Text excerpt -
11:00 - 11:45
Parallel sessions 7
11:00 - 11:45
Location: Room 244
The last presenter of the session is kindly asked to take over the moderation of the session helping to keep the time.
Each presenter is invited to use up to 10 min for presentation and up to 5 min for Q&A.
Submission 155
Augment, Don'T Automate: An Evidence-Based Workflow for Human-GenAI Collaboration in Exam Question Generation
Presented by: Remco Jongkind
Remco JongkindSarah OttoInayah HodzicFloor van der SteijleTom Broens
Teaching & Learning Centre - Amsterdam UMC - University of Amsterdam

Medical education faces a structural tension between expanding student cohorts and stagnating resources, making the creation of high-quality Multiple-Choice Questions (MCQs) a costly, time-intensive burden. This study investigates the technical capability and ecological validity of using Large Language Models (LLMs) to generate undergraduate medical MCQs.

We implemented a curriculum-aligned GenAI question generator at the University of Amsterdam Faculty of Medicine. Generated items underwent standard expert peer review, yielding a 30% usability rate for high-stakes assessment without modification. We then evaluated a high-stakes physiology exam taken by 721 second-year students, embedding 5 GenAI-authored MCQs alongside 29 human-authored ones.

The results demonstrated a robust psychometric profile for GenAI items:

  • Difficulty: Statistically comparable to human items (mean 0.83 vs. 0.78), falling within optimum reference ranges.

  • Discrimination: GenAI items significantly outperformed human items in stratifying high- and low-performing students (0.392 vs. 0.283, p=0.046).

  • Acceptability: GenAI items received zero post-exam student objections, significantly fewer than human items with mean of 0.6 objection per question (p=0.044).

  • Detectability: Experts and students correctly identified GenAI items only 45% of the time.

Work order -
Write out everything in the conference program entry above, from "The results demonstrated" down to "optimum reference ranges.".

Source data -
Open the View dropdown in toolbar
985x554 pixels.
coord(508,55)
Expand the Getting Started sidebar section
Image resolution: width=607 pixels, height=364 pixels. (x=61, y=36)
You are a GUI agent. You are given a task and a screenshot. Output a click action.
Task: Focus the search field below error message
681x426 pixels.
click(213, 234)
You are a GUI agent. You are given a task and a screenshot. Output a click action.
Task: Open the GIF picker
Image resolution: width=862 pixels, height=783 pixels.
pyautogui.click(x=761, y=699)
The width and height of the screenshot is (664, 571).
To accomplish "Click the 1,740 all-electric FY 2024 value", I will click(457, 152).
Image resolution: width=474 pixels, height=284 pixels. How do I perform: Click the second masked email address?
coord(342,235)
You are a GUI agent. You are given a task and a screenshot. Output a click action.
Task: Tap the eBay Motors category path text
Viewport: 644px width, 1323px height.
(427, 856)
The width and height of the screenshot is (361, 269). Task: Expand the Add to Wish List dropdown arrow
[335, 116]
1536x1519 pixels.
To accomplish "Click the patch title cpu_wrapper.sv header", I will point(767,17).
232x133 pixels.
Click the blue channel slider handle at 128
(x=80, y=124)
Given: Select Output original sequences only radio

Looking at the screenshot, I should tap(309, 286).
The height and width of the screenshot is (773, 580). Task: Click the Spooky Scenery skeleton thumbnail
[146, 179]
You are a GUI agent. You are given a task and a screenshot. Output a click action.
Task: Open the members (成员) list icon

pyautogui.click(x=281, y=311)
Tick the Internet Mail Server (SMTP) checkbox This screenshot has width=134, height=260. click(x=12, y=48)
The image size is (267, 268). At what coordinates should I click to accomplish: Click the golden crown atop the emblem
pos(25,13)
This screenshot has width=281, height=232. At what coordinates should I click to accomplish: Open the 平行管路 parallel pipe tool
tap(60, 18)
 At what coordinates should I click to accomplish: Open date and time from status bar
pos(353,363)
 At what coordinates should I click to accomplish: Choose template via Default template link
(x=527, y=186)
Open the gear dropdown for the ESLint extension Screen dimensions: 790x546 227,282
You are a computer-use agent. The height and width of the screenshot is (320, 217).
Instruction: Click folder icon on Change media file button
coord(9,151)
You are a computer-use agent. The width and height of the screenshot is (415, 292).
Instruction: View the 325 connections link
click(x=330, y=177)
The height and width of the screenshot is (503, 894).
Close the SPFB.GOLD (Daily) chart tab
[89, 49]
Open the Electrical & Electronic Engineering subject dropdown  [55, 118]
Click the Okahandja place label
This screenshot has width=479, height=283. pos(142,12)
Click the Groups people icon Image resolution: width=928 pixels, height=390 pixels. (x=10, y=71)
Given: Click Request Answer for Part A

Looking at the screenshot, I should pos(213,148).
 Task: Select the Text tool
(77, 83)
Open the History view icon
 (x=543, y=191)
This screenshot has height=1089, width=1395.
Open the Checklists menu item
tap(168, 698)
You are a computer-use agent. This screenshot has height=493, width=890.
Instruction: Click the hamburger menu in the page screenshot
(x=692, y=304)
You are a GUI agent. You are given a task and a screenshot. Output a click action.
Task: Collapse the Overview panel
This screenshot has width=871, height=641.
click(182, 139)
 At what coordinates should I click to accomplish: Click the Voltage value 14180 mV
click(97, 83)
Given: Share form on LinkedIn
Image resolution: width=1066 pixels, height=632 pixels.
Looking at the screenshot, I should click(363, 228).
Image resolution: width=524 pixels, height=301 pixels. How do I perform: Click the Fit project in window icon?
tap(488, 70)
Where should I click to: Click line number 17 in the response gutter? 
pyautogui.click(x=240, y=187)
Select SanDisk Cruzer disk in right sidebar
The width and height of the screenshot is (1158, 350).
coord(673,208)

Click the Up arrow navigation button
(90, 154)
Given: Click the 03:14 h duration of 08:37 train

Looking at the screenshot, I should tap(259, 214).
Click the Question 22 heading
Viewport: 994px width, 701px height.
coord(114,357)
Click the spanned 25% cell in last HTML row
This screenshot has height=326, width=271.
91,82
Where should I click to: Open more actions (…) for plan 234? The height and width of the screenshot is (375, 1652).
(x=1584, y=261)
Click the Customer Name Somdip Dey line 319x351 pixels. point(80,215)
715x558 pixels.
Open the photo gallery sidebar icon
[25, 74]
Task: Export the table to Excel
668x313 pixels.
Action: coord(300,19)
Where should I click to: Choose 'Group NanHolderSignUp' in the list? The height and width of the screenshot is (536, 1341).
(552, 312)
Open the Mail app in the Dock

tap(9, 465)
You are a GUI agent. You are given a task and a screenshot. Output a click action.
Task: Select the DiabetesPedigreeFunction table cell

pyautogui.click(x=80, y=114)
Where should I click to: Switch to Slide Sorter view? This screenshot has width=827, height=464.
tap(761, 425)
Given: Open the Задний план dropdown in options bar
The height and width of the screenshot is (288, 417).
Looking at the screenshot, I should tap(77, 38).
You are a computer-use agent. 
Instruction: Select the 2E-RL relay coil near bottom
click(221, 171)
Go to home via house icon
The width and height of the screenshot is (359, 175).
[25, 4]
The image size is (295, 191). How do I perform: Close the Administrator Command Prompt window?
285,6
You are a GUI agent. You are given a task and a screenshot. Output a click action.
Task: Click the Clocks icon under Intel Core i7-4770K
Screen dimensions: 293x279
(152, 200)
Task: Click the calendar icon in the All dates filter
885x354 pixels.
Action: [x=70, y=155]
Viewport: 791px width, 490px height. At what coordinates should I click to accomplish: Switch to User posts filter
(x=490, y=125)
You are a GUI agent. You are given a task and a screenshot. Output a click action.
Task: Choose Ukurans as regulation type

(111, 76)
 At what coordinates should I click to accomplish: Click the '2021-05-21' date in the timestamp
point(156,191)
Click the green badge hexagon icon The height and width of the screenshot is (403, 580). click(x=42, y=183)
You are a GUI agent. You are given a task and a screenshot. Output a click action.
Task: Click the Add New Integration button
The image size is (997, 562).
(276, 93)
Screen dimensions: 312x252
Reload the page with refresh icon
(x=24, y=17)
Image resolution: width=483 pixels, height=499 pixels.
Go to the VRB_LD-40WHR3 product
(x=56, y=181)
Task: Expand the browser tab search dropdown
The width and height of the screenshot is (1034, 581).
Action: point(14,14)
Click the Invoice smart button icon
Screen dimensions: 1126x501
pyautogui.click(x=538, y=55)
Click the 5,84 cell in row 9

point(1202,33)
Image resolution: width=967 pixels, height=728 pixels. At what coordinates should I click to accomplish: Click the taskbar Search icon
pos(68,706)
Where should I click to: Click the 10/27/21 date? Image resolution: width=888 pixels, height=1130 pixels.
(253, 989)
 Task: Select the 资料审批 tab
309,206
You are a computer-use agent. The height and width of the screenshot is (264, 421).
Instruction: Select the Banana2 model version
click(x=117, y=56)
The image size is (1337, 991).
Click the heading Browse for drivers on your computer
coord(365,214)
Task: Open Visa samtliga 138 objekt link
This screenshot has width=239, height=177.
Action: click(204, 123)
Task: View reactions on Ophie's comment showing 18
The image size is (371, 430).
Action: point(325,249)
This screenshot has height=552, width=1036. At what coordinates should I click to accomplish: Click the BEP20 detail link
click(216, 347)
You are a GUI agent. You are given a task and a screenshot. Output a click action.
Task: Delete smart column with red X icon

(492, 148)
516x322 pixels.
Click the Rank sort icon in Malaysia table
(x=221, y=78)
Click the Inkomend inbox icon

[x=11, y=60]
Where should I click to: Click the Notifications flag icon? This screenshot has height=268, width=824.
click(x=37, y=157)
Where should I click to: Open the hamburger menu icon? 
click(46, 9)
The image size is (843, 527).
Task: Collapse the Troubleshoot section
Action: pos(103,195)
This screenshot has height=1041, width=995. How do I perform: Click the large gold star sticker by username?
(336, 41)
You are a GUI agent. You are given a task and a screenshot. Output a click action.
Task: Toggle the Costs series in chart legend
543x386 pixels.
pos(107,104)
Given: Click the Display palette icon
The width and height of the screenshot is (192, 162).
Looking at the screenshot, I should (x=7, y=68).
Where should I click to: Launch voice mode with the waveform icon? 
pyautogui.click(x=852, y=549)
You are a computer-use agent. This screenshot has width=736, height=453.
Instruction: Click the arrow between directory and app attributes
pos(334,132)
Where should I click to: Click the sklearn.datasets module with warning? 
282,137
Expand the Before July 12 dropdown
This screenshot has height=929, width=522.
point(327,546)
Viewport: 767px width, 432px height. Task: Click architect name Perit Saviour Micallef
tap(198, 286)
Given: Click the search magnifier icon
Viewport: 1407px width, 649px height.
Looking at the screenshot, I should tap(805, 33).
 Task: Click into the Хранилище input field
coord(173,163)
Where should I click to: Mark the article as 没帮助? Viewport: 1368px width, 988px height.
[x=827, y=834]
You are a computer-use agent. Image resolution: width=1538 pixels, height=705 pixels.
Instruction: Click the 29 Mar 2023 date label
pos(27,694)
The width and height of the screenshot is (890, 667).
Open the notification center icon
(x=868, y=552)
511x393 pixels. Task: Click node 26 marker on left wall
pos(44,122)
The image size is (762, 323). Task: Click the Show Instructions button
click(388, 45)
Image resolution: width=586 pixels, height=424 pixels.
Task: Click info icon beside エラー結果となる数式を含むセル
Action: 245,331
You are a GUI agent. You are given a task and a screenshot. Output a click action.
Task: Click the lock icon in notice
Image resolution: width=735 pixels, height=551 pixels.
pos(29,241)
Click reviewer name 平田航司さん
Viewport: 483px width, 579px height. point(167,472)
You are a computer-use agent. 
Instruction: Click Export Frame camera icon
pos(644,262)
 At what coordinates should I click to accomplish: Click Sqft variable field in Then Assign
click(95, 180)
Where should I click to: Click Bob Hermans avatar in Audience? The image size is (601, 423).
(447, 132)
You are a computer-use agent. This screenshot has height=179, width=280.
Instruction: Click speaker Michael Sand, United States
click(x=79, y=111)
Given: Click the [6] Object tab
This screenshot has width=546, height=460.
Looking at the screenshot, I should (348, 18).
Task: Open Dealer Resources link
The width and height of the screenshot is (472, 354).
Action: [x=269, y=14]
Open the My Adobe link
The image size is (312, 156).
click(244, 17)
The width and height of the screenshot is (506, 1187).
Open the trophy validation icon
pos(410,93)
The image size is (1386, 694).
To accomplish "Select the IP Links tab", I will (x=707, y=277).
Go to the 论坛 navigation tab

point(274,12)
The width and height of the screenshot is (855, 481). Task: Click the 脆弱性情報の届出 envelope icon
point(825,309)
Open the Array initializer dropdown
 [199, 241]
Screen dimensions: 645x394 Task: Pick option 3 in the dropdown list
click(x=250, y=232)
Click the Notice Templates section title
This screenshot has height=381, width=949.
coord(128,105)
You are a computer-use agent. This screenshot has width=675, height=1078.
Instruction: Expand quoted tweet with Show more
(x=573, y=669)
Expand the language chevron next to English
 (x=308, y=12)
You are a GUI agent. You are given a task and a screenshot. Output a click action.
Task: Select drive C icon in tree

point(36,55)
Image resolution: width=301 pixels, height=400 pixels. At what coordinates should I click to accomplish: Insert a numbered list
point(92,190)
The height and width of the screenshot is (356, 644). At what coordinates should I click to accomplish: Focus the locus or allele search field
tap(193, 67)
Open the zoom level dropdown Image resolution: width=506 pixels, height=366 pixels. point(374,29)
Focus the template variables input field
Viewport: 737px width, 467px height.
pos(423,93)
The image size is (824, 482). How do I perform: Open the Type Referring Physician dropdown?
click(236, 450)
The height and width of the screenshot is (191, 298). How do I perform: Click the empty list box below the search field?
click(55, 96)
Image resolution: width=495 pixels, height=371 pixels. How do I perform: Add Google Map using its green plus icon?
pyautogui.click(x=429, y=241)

Output below -
The results demonstrated a robust psychometric profile for GenAI items:

  • Difficulty: Statistically comparable to human items (mean 0.83 vs. 0.78), falling within optimum reference ranges.